━━ SOURCE DATA

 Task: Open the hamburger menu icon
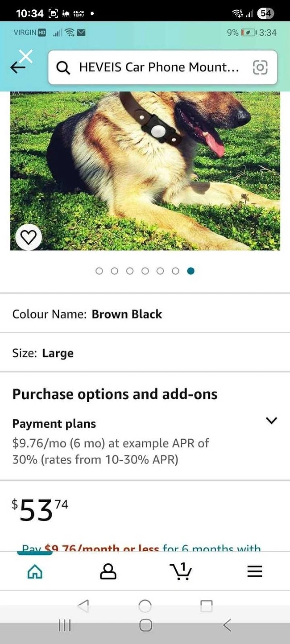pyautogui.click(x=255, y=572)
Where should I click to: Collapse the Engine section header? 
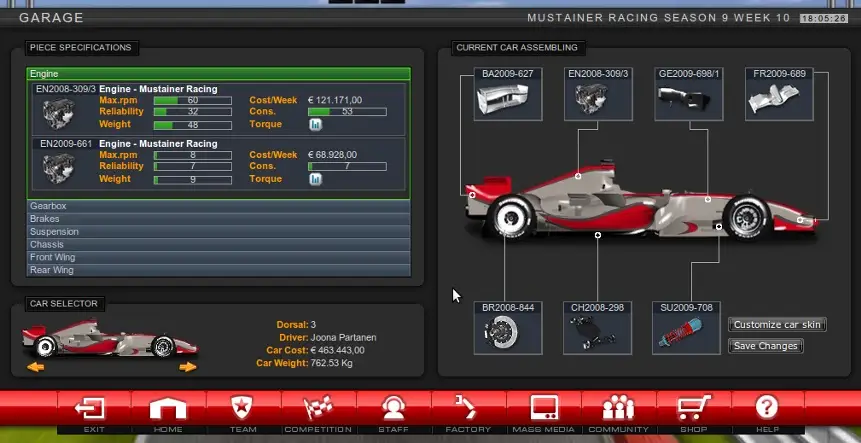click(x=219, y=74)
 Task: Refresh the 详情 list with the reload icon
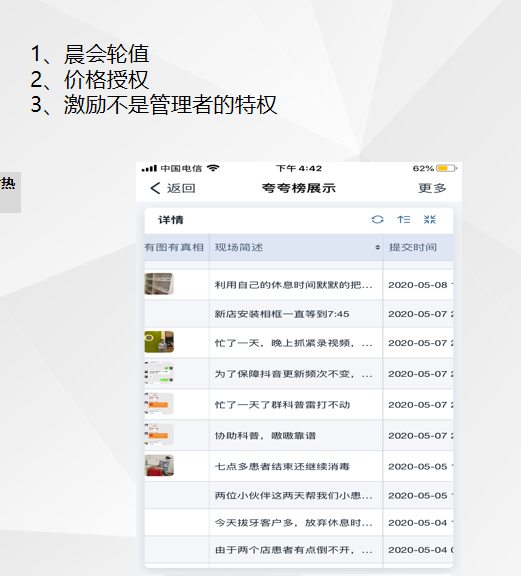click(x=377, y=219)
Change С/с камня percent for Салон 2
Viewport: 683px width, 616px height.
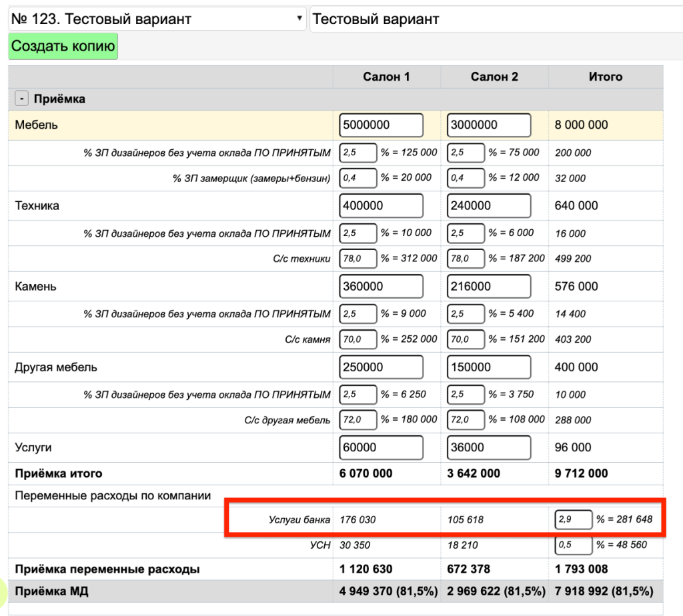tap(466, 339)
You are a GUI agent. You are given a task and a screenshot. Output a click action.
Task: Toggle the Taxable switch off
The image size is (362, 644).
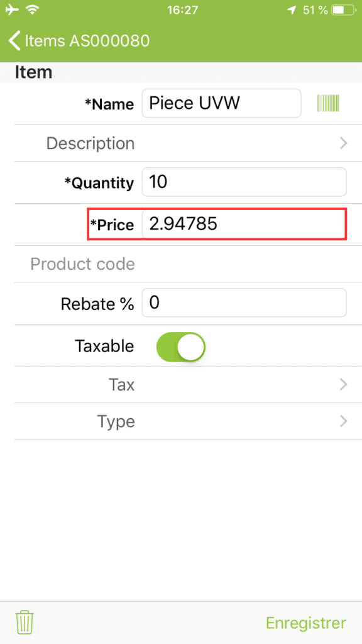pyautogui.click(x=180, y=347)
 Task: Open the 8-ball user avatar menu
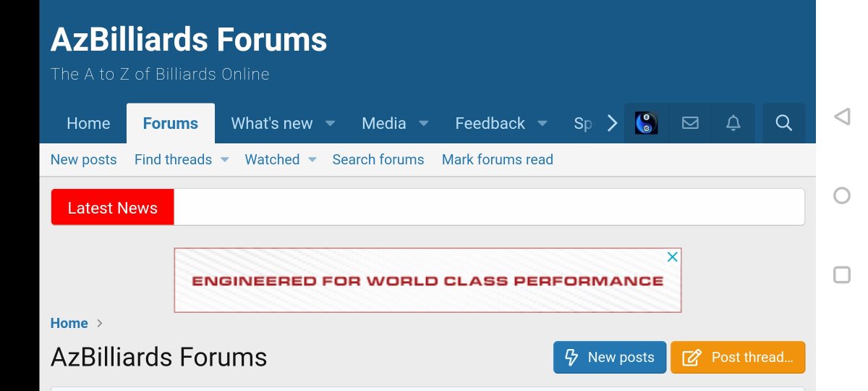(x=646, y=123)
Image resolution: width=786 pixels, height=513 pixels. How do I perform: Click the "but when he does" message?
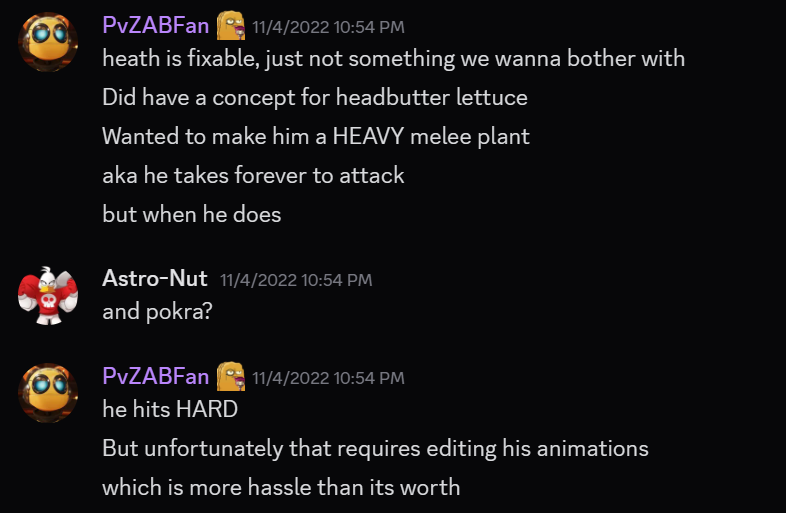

━━━━

WHAT YOU NEED TO DO: In transcribing the lines above, omit the images and keep all else exact.

REPLY TO THE TASK:
 Task: Open the hamburger menu icon
pyautogui.click(x=255, y=572)
Where should I click to: Collapse the Engine section header? 
click(x=219, y=74)
 Task: Refresh the 详情 list with the reload icon
click(x=377, y=219)
Change С/с камня percent for Салон 2
Viewport: 683px width, 616px height.
tap(466, 339)
You are a GUI agent. You are given a task and a screenshot. Output a click action.
Task: Toggle the Taxable switch off
The image size is (362, 644).
pyautogui.click(x=180, y=347)
 Task: Open the 8-ball user avatar menu
(x=646, y=123)
Image resolution: width=786 pixels, height=513 pixels. How do I perform: Click the "but when he does" message?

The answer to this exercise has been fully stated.